**PROBLEM REQUIREMENTS**
Reproduce the material starting at the line containing "Garantie & retours (56, 851)" and ending at the line containing "Popular destinations [tab] (23, 807)", both lines included, and copy the request lines unchanged. In the answers, multiply every coordinate by 1.1 and round it to a whole number, with halves rounded up.

**RECORDS**
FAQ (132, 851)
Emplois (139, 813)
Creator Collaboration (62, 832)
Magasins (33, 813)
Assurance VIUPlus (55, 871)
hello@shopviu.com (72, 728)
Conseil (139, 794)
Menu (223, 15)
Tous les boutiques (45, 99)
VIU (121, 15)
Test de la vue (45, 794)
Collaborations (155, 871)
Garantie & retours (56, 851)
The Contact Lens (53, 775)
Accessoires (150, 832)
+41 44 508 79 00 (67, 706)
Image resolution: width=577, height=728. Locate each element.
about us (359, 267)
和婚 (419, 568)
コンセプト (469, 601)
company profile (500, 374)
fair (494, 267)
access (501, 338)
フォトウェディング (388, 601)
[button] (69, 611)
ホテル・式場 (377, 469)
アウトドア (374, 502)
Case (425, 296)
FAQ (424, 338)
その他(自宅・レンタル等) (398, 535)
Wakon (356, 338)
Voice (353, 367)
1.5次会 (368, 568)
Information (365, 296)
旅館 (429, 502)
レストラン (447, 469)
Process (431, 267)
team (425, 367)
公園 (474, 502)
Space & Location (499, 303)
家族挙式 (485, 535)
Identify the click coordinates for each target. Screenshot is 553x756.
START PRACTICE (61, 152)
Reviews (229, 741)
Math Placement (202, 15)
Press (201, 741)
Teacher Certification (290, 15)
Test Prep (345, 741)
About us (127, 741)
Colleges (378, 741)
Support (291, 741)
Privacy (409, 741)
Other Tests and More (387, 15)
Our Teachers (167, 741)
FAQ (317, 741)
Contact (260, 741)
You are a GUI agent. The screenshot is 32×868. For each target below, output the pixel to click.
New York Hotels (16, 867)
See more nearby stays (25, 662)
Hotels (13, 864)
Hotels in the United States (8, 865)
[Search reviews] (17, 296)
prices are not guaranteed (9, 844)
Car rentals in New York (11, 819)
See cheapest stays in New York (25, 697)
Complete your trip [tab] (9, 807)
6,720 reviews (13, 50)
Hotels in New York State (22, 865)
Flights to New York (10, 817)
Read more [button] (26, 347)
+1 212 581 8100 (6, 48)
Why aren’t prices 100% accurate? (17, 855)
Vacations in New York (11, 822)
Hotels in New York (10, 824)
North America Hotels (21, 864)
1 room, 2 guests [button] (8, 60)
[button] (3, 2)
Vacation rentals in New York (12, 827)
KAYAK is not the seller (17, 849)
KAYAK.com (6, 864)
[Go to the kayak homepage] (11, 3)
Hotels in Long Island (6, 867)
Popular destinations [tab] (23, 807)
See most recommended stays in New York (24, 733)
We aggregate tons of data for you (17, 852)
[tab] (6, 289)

**THE OUTPUT**
Garantie & retours (62, 936)
The Contact Lens (58, 853)
Accessoires (165, 915)
+41 44 508 79 00 (74, 777)
Image resolution: width=577, height=728. Locate each element.
about us (395, 294)
和婚 (461, 625)
コンセプト (516, 661)
company profile (550, 411)
fair (543, 294)
access (551, 372)
フォトウェディング (427, 661)
[button] (76, 672)
ホテル・式場 (415, 516)
アウトドア (411, 552)
Case (468, 326)
FAQ (466, 372)
その他(自宅・レンタル等) (438, 589)
Wakon (392, 372)
Voice (388, 404)
1.5次会 (405, 625)
Information (402, 326)
旅館 (472, 552)
レストラン (492, 516)
Process (474, 294)
team (468, 404)
公園 (521, 552)
Space & Location (549, 333)
家族挙式 (534, 589)
Identify the click coordinates for each target. Screenshot is 553x756.
START PRACTICE (67, 167)
Reviews (252, 815)
Math Placement (222, 17)
Press (221, 815)
Teacher Certification (319, 17)
Test Prep (380, 815)
About us (140, 815)
Colleges (416, 815)
Support (320, 815)
Privacy (450, 815)
Other Tests and More (426, 17)
Our Teachers (184, 815)
FAQ (349, 815)
Contact (286, 815)
You are a GUI agent. The screenshot is 32×868. For each target below, output the pixel to click.
New York Hotels (18, 954)
See more nearby stays (28, 728)
Hotels (14, 950)
Hotels in the United States (9, 952)
[Search reviews] (19, 326)
prices are not guaranteed (10, 928)
Car rentals in New York (12, 901)
See cheapest stays in New York (28, 767)
Complete your trip [tab] (10, 888)
6,720 reviews (14, 55)
Hotels in New York State (24, 952)
Flights to New York (11, 899)
Read more [button] (29, 382)
+1 212 581 8100 (7, 53)
Why aren’t prices 100% accurate? (19, 941)
Vacations in New York (12, 904)
Hotels in New York (11, 906)
North America Hotels (23, 950)
1 room, 2 guests [button] (9, 66)
[button] (3, 2)
Vacation rentals in New York (13, 910)
KAYAK is not the seller (19, 934)
KAYAK.com (7, 950)
[Go to the kayak homepage] (12, 3)
Hotels in Long Island (7, 954)
Popular destinations [tab] (25, 888)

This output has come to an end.